In my own time at university both at Warwick and elsewhere, I have studied alongside an English Literature student who did not know what a noun was and a Social Sciences student who asked what the Holocaust was. . .

University education is simply not appropriate for the significant majority of the population. The cost to the public purse of widespread university education (the very reason for the introduction of tuition fees) should force us to accept that entrance to a university should not be a birthright. Rather it should be earned by the endeavour and ability of applicants. . .

Last month, a BBC documentary team filmed undercover at Southampton Solent University (formerly Southampton Institute), capturing discussions between academics dismissing student work as “crap” and “illiterate”, but admitting they would not be failed for the political and economic expediency of the university. One Senior Lecturer admitted, “If we didn’t care about how many students we had and how many dropped out, we would mark very differently. If we were really marking according to what we felt, we would drop a grade for everybody”.

This is a pattern sadly repeated in departments at universities across the country. Bureaucracy has forced absurdity into education. . .

Where once a graduate was marked out as distinguished, employers across Britain can no longer rely on any guarantee that under a mortar board lies an accomplished and intellectually curious mind.[/quote]
Warwick Boar

Observations of what people don

:slight_smile: where are the bettter universitys in hong kong, taiwan o korea ? i like know for the next years, almost 15 o 20 years :noway:

Ah well,

The struggles of competition do force us into a corner. Taiwan catching up with this world? The chinese have probably pressured their kids even more than they have before. Even in the west, the concept of childhood is only a few centuries old. Too bad we treat youth the way we do today.

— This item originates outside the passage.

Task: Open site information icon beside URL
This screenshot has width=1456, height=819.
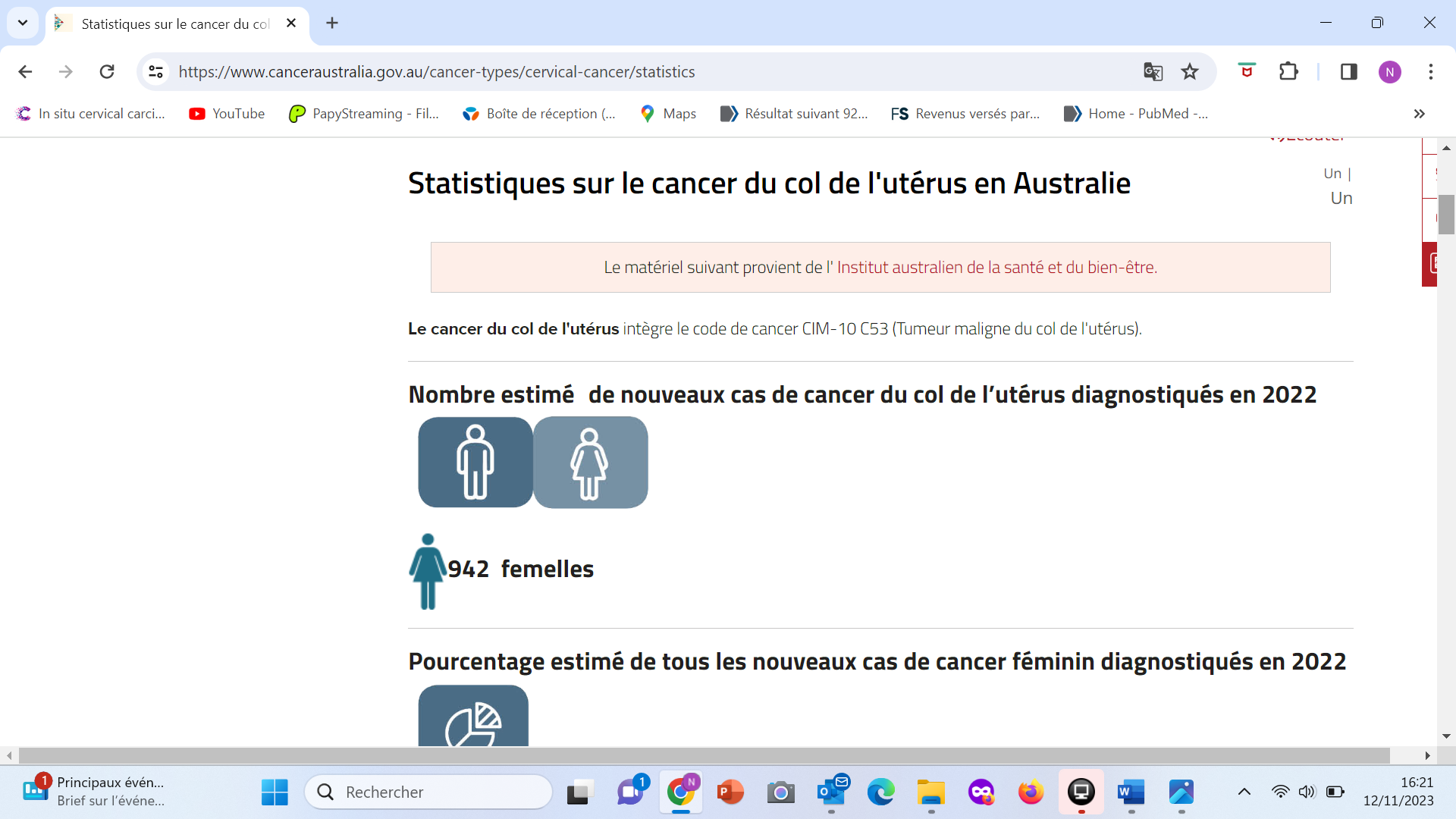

Someday, education will return to something where we encourage free dialogue, free thought, creativity, and exploration. The Socratic method? That’s one way. When is it going to come back?

Ah competition. Too bad Darwin didn’t have his head up his ass and love Malthus as much as he did. During the time, there were other botanists who saw cooperation in nature.

marxists.org/subject/science … potkin.htm

For now, we see competition in everything in this world. Nice fictional explaination we’ve come up with. Our millenium has to suffer for it.

[quote=“gary”]Ah well,

Someday, education will return to something where we encourage free dialogue, free thought, creativity, and exploration. The Socratic method? That’s one way. When is it going to come back?
marxists.org/subject/science … potkin.htm

For now, we see competition in everything in this world. Nice fictional explaination we’ve come up with. Our millenium has to suffer for it.[/quote]

Its a pity that didn’t help them much against the Romans now did it? Or the Turks a millenia later. Even if the Greeks were so far ahead of their time intellectually, in the end Darwinism triumphed.

Regardless, all societies (even those involving animals) have required co-operation to survive… its just that competition breeds an improvement on the previous. You would be ignorant to think that it will disappear… what woman do u know that doesn’t wear makeup, what guy do you know that hasn’t practiced that line…

Whilst competition and cooperation seem contradictory I would say they work quite well together. Its just sad that some societies today have forgotten what it is to really be a society.